Brunner Christiane · Ständerat · 2002-03-14
Brunner Christiane · Ständerat · Genf · Sozialdemokratische Fraktion · 2002-03-14
Wortprotokoll
Je suis extrêmement surprise de la prise de position de Mme Berger puisque dans la commission, nous avons effectivement étudié très attentivement la question. Cela signifie que nous avons fait des propositions, travaillé en collaboration avec le SECO pour voir s'il y avait telle possibilité ou encore telle autre, pour finalement aboutir à une étude extrêmement approfondie.

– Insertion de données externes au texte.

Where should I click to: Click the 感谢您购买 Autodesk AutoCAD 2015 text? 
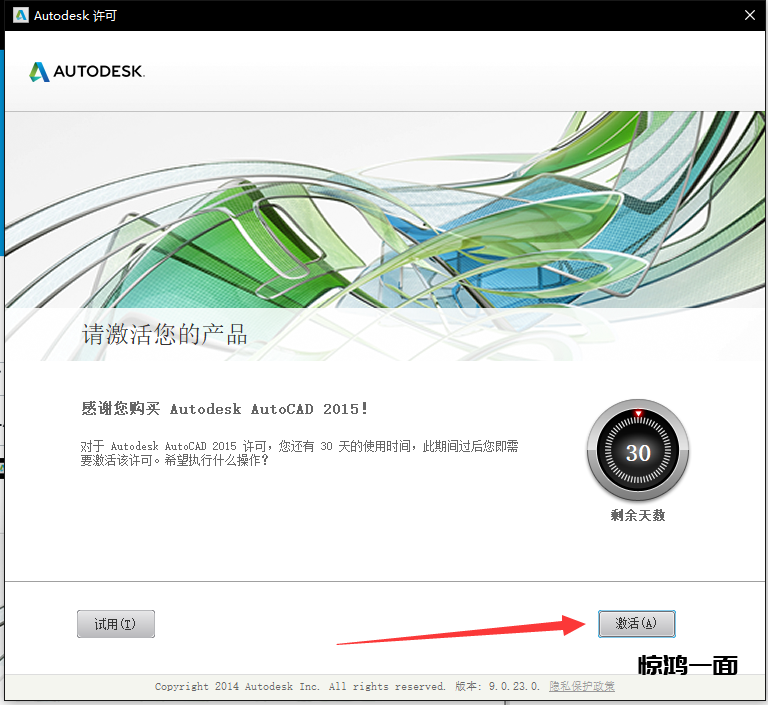224,409
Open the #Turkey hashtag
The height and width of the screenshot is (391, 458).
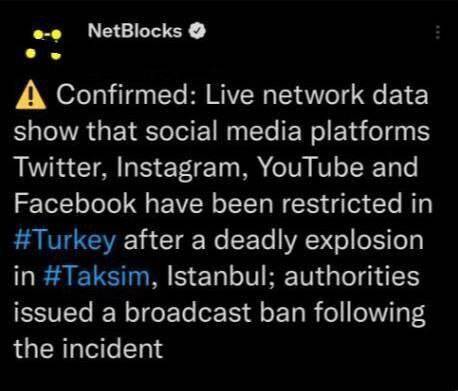coord(65,240)
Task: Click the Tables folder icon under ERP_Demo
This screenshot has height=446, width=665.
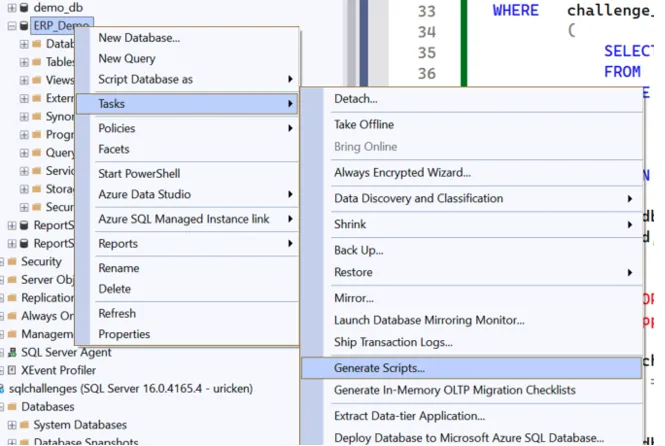Action: tap(37, 62)
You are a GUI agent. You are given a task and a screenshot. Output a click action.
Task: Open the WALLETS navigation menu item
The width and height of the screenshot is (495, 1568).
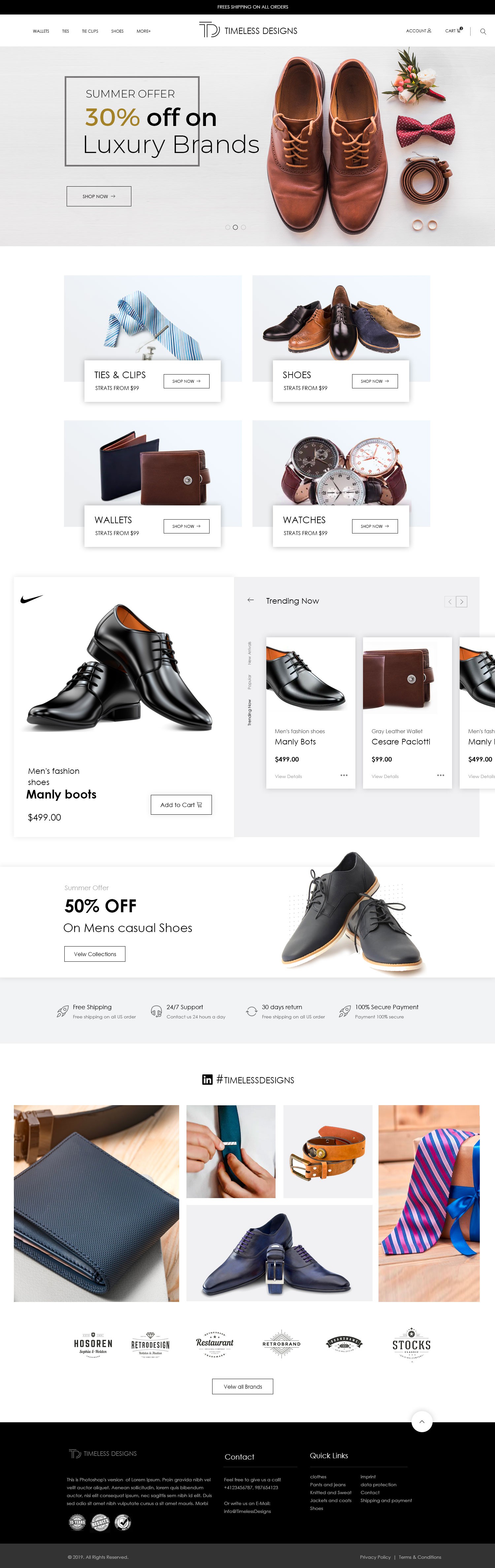pos(41,31)
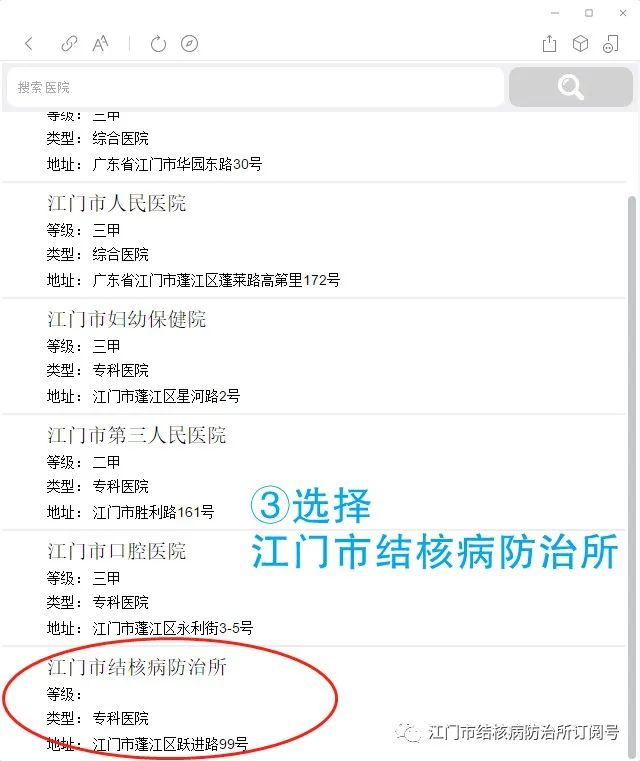Open in browser via the compass icon
The height and width of the screenshot is (761, 640).
click(189, 44)
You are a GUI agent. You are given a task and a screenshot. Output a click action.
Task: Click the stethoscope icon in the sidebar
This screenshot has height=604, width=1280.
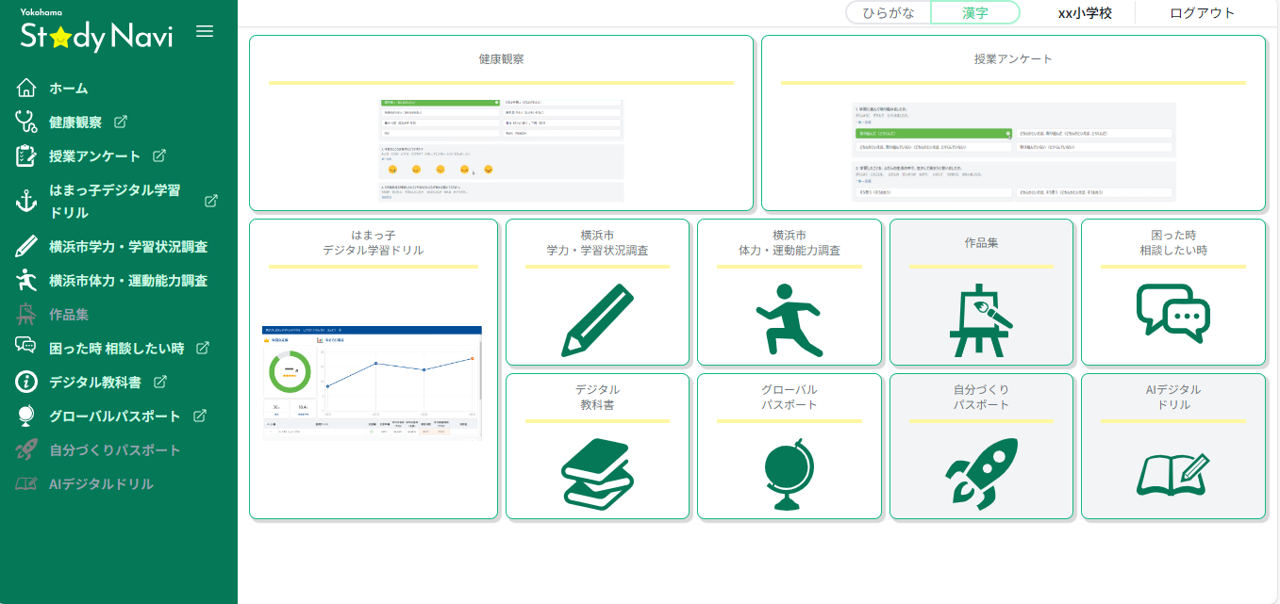tap(26, 122)
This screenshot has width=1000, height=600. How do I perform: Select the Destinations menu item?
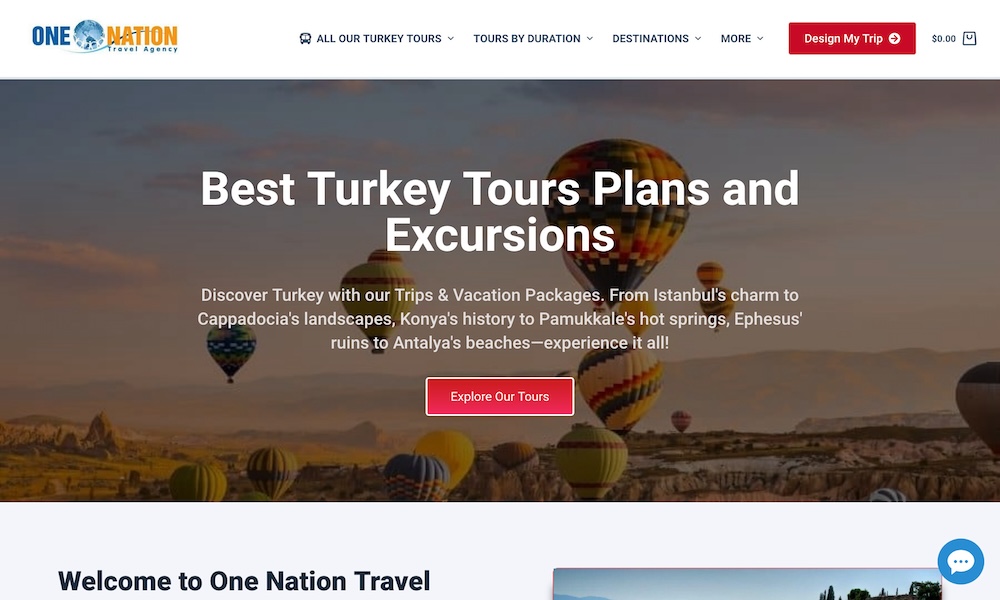tap(650, 38)
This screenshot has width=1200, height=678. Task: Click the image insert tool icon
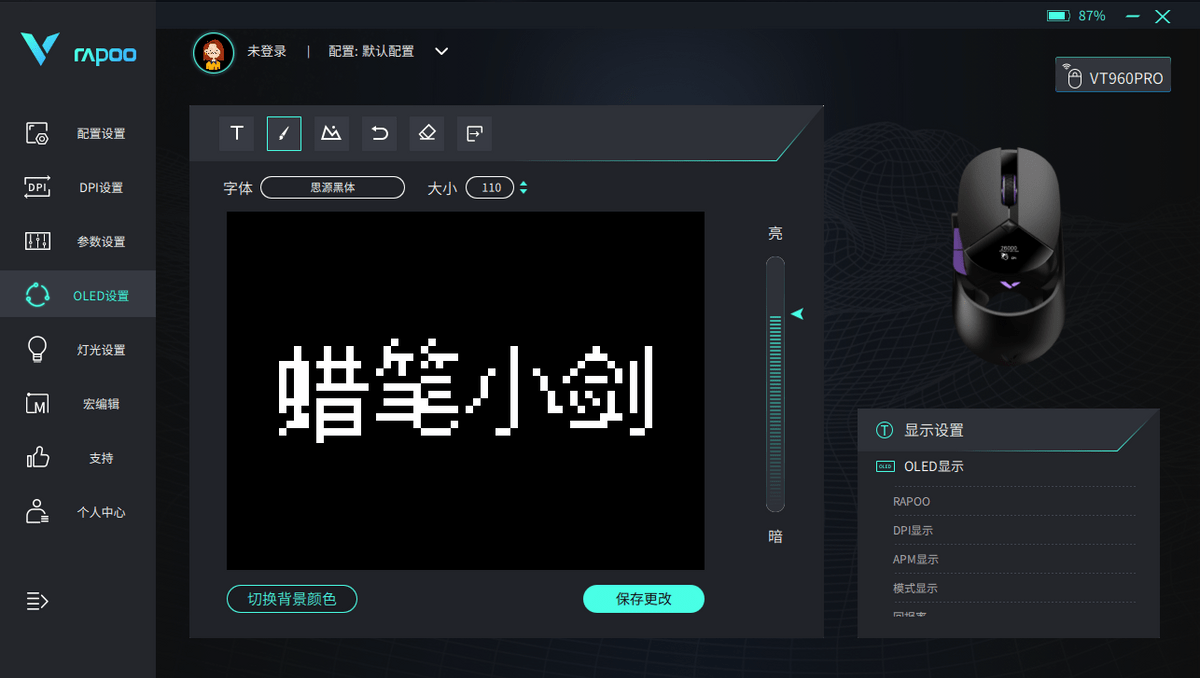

Je m'excuse si je rappelle un peu les termes de Mme Langenberger qui l'a dit en tant que rapporteure, nous avons vraiment pris la peine d'étudier en commission tous les tenants et aboutissants de cette initiative parlementaire.
D'autre part, Mme Berger dit que les hôpitaux n'ont qu'à s'organiser! Or, on constate que maintenant, sous la pression de la discussion, grâce à l'initiative parlementaire Suter, un certain nombre de cantons ont pris les devants, se sont organisés et réduisent par étapes les horaires de travail des médecins-assistants pour être prêts au moment où la loi les concernant entrerait en vigueur. Bien sûr, ils prennent aussi des mesures d'organisation en la matière, qui auraient dû être prises auparavant mais qui, au moins, sous la pression de la réglementation légale que l'on entend mettre en vigueur, maintenant se font et se discutent.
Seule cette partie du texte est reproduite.